PROVIDED DATA>

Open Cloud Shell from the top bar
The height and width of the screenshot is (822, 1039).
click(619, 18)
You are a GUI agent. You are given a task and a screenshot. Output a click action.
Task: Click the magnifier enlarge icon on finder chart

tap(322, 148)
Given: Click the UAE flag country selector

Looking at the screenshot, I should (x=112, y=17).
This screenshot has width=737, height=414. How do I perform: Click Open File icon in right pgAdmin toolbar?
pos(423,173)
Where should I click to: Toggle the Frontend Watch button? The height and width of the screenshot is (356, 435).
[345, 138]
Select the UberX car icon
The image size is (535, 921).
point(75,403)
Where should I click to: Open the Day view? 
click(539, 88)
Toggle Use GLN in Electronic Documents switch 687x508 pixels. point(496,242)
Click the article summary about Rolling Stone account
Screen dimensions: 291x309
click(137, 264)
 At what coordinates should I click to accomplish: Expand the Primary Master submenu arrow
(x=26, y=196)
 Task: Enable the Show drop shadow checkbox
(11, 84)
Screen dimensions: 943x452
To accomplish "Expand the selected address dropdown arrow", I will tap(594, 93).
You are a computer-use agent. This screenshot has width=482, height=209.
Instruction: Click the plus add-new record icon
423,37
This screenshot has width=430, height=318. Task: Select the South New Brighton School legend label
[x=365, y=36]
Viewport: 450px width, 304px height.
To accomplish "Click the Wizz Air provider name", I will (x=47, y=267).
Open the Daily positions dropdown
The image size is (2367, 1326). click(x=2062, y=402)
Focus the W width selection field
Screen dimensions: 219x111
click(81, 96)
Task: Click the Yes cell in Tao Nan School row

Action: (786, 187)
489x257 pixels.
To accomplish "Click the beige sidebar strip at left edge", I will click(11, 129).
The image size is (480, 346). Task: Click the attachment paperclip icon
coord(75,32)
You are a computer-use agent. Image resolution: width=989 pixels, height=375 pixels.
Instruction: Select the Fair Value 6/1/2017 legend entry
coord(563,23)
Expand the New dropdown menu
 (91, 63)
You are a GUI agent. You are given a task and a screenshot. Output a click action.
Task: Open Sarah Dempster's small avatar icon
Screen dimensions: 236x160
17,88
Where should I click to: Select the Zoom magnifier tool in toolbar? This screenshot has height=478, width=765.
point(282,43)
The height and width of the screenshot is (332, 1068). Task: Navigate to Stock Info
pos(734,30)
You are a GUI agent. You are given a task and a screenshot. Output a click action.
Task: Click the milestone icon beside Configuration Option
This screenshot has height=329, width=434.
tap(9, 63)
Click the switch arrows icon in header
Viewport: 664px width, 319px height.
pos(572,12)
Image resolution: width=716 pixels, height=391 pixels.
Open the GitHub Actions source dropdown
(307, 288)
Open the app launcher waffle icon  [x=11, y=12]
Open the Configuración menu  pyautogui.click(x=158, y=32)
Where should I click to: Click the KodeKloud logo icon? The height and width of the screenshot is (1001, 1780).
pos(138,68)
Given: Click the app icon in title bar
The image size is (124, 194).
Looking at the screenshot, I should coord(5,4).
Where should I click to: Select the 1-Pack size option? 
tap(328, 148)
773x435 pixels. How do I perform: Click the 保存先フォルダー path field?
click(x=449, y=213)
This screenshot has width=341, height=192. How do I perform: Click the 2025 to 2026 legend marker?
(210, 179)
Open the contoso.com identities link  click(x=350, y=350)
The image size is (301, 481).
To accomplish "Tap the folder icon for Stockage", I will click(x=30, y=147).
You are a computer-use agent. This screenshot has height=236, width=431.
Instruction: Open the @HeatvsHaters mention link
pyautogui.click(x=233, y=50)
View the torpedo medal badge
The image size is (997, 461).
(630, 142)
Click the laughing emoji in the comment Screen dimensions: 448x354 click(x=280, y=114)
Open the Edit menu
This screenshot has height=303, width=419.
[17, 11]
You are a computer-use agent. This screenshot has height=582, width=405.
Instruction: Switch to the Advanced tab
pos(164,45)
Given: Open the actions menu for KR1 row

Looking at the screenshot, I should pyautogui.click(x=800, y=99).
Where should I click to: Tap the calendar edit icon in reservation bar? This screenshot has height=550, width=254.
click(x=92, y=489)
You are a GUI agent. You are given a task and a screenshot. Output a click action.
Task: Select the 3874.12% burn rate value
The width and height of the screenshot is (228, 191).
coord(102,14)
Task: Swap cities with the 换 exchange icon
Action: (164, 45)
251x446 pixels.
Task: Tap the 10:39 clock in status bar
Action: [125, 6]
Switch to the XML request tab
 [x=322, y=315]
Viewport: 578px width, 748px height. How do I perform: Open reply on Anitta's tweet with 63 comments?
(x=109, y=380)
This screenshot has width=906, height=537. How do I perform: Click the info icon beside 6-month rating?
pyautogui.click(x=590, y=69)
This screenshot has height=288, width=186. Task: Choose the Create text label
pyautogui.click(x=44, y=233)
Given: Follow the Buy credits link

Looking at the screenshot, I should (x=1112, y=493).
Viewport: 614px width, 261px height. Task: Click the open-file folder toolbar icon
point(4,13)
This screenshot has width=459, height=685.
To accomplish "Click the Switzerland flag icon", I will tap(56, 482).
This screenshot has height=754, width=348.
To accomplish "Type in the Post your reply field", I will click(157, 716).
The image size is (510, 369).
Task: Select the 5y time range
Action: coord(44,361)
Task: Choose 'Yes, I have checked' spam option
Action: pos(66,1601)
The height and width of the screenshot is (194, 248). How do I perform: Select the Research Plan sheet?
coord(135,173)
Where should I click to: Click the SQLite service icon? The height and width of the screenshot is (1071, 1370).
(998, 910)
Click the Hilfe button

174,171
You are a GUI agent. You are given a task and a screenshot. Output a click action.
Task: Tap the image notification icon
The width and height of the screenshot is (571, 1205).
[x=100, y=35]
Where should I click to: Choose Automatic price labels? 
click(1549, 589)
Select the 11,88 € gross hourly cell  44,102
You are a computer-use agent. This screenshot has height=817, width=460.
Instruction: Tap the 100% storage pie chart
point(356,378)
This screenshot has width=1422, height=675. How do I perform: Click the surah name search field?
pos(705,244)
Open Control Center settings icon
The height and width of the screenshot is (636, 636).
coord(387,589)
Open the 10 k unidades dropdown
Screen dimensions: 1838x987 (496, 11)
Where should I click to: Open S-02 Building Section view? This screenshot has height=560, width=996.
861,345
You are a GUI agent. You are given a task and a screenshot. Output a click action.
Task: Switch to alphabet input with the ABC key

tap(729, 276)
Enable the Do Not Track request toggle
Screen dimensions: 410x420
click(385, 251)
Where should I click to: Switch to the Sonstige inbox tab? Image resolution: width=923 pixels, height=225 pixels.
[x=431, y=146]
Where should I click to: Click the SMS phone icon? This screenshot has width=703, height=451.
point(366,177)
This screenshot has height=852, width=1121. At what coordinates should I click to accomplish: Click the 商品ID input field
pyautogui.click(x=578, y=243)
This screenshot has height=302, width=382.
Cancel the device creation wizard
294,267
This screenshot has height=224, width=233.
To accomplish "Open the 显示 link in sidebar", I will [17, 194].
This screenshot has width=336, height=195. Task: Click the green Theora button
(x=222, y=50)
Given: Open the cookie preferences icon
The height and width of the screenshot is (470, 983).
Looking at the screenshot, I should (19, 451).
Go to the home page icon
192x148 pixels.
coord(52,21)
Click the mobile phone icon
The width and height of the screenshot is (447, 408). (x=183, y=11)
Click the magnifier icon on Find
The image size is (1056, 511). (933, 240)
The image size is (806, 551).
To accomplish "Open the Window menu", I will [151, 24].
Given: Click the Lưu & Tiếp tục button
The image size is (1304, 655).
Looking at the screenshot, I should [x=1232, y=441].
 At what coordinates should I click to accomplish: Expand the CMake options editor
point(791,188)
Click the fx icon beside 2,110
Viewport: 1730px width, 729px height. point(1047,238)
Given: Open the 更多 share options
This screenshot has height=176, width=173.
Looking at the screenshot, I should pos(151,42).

YOUR ASSIGNMENT> Return the complete material exactly as it appears.

COMPLETED TASK>
Open Cloud Shell from the top bar
The height and width of the screenshot is (822, 1039).
click(619, 18)
You are a GUI agent. You are given a task and a screenshot. Output a click action.
Task: Click the magnifier enlarge icon on finder chart

tap(322, 148)
Given: Click the UAE flag country selector

Looking at the screenshot, I should (x=112, y=17).
This screenshot has width=737, height=414. How do I perform: Click Open File icon in right pgAdmin toolbar?
pos(423,173)
Where should I click to: Toggle the Frontend Watch button? The height and width of the screenshot is (356, 435).
[345, 138]
Select the UberX car icon
The image size is (535, 921).
point(75,403)
Where should I click to: Open the Day view? 
click(539, 88)
Toggle Use GLN in Electronic Documents switch 687x508 pixels. point(496,242)
Click the article summary about Rolling Stone account
Screen dimensions: 291x309
click(137, 264)
 At what coordinates should I click to accomplish: Expand the Primary Master submenu arrow
(x=26, y=196)
 Task: Enable the Show drop shadow checkbox
(11, 84)
Screen dimensions: 943x452
To accomplish "Expand the selected address dropdown arrow", I will tap(594, 93).
You are a computer-use agent. This screenshot has width=482, height=209.
Instruction: Click the plus add-new record icon
423,37
This screenshot has width=430, height=318. Task: Select the South New Brighton School legend label
[x=365, y=36]
Viewport: 450px width, 304px height.
To accomplish "Click the Wizz Air provider name", I will (x=47, y=267).
Open the Daily positions dropdown
The image size is (2367, 1326). click(x=2062, y=402)
Focus the W width selection field
Screen dimensions: 219x111
click(81, 96)
Task: Click the Yes cell in Tao Nan School row

Action: (786, 187)
489x257 pixels.
To accomplish "Click the beige sidebar strip at left edge", I will click(11, 129).
The image size is (480, 346). Task: Click the attachment paperclip icon
coord(75,32)
You are a computer-use agent. Image resolution: width=989 pixels, height=375 pixels.
Instruction: Select the Fair Value 6/1/2017 legend entry
coord(563,23)
Expand the New dropdown menu
 (91, 63)
You are a GUI agent. You are given a task and a screenshot. Output a click action.
Task: Open Sarah Dempster's small avatar icon
Screen dimensions: 236x160
17,88
Where should I click to: Select the Zoom magnifier tool in toolbar? This screenshot has height=478, width=765.
point(282,43)
The height and width of the screenshot is (332, 1068). Task: Navigate to Stock Info
pos(734,30)
You are a GUI agent. You are given a task and a screenshot. Output a click action.
Task: Click the milestone icon beside Configuration Option
This screenshot has height=329, width=434.
tap(9, 63)
Click the switch arrows icon in header
Viewport: 664px width, 319px height.
pos(572,12)
Image resolution: width=716 pixels, height=391 pixels.
Open the GitHub Actions source dropdown
(307, 288)
Open the app launcher waffle icon  [x=11, y=12]
Open the Configuración menu  pyautogui.click(x=158, y=32)
Where should I click to: Click the KodeKloud logo icon? The height and width of the screenshot is (1001, 1780).
pos(138,68)
Given: Click the app icon in title bar
The image size is (124, 194).
Looking at the screenshot, I should coord(5,4).
Where should I click to: Select the 1-Pack size option? 
tap(328, 148)
773x435 pixels. How do I perform: Click the 保存先フォルダー path field?
click(x=449, y=213)
This screenshot has width=341, height=192. How do I perform: Click the 2025 to 2026 legend marker?
(210, 179)
Open the contoso.com identities link  click(x=350, y=350)
The image size is (301, 481).
To accomplish "Tap the folder icon for Stockage", I will click(x=30, y=147).
You are a computer-use agent. This screenshot has height=236, width=431.
Instruction: Open the @HeatvsHaters mention link
pyautogui.click(x=233, y=50)
View the torpedo medal badge
The image size is (997, 461).
(630, 142)
Click the laughing emoji in the comment Screen dimensions: 448x354 click(x=280, y=114)
Open the Edit menu
This screenshot has height=303, width=419.
[17, 11]
You are a computer-use agent. This screenshot has height=582, width=405.
Instruction: Switch to the Advanced tab
pos(164,45)
Given: Open the actions menu for KR1 row

Looking at the screenshot, I should pyautogui.click(x=800, y=99).
Where should I click to: Tap the calendar edit icon in reservation bar? This screenshot has height=550, width=254.
click(x=92, y=489)
You are a GUI agent. You are given a task and a screenshot. Output a click action.
Task: Select the 3874.12% burn rate value
The width and height of the screenshot is (228, 191).
coord(102,14)
Task: Swap cities with the 换 exchange icon
Action: (164, 45)
251x446 pixels.
Task: Tap the 10:39 clock in status bar
Action: [125, 6]
Switch to the XML request tab
 [x=322, y=315]
Viewport: 578px width, 748px height. How do I perform: Open reply on Anitta's tweet with 63 comments?
(x=109, y=380)
This screenshot has width=906, height=537. How do I perform: Click the info icon beside 6-month rating?
pyautogui.click(x=590, y=69)
This screenshot has height=288, width=186. Task: Choose the Create text label
pyautogui.click(x=44, y=233)
Given: Follow the Buy credits link

Looking at the screenshot, I should (x=1112, y=493).
Viewport: 614px width, 261px height. Task: Click the open-file folder toolbar icon
point(4,13)
This screenshot has width=459, height=685.
To accomplish "Click the Switzerland flag icon", I will tap(56, 482).
This screenshot has height=754, width=348.
To accomplish "Type in the Post your reply field", I will click(157, 716).
The image size is (510, 369).
Task: Select the 5y time range
Action: coord(44,361)
Task: Choose 'Yes, I have checked' spam option
Action: pos(66,1601)
The height and width of the screenshot is (194, 248). How do I perform: Select the Research Plan sheet?
coord(135,173)
Where should I click to: Click the SQLite service icon? The height and width of the screenshot is (1071, 1370).
(998, 910)
Click the Hilfe button

174,171
You are a GUI agent. You are given a task and a screenshot. Output a click action.
Task: Tap the image notification icon
The width and height of the screenshot is (571, 1205).
[x=100, y=35]
Where should I click to: Choose Automatic price labels? 
click(1549, 589)
Select the 11,88 € gross hourly cell  44,102
You are a computer-use agent. This screenshot has height=817, width=460.
Instruction: Tap the 100% storage pie chart
point(356,378)
This screenshot has width=1422, height=675. How do I perform: Click the surah name search field?
pos(705,244)
Open Control Center settings icon
The height and width of the screenshot is (636, 636).
coord(387,589)
Open the 10 k unidades dropdown
Screen dimensions: 1838x987 (496, 11)
Where should I click to: Open S-02 Building Section view? This screenshot has height=560, width=996.
861,345
You are a GUI agent. You are given a task and a screenshot. Output a click action.
Task: Switch to alphabet input with the ABC key

tap(729, 276)
Enable the Do Not Track request toggle
Screen dimensions: 410x420
click(385, 251)
Where should I click to: Switch to the Sonstige inbox tab? Image resolution: width=923 pixels, height=225 pixels.
[x=431, y=146]
Where should I click to: Click the SMS phone icon? This screenshot has width=703, height=451.
point(366,177)
This screenshot has height=852, width=1121. At what coordinates should I click to accomplish: Click the 商品ID input field
pyautogui.click(x=578, y=243)
This screenshot has height=302, width=382.
Cancel the device creation wizard
294,267
This screenshot has height=224, width=233.
To accomplish "Open the 显示 link in sidebar", I will [17, 194].
This screenshot has width=336, height=195. Task: Click the green Theora button
(x=222, y=50)
Given: Open the cookie preferences icon
The height and width of the screenshot is (470, 983).
Looking at the screenshot, I should (19, 451).
Go to the home page icon
192x148 pixels.
coord(52,21)
Click the mobile phone icon
The width and height of the screenshot is (447, 408). (x=183, y=11)
Click the magnifier icon on Find
The image size is (1056, 511). (933, 240)
The image size is (806, 551).
To accomplish "Open the Window menu", I will [151, 24].
Given: Click the Lưu & Tiếp tục button
The image size is (1304, 655).
Looking at the screenshot, I should [x=1232, y=441].
 At what coordinates should I click to accomplish: Expand the CMake options editor
point(791,188)
Click the fx icon beside 2,110
Viewport: 1730px width, 729px height. point(1047,238)
Given: Open the 更多 share options
This screenshot has height=176, width=173.
Looking at the screenshot, I should pos(151,42).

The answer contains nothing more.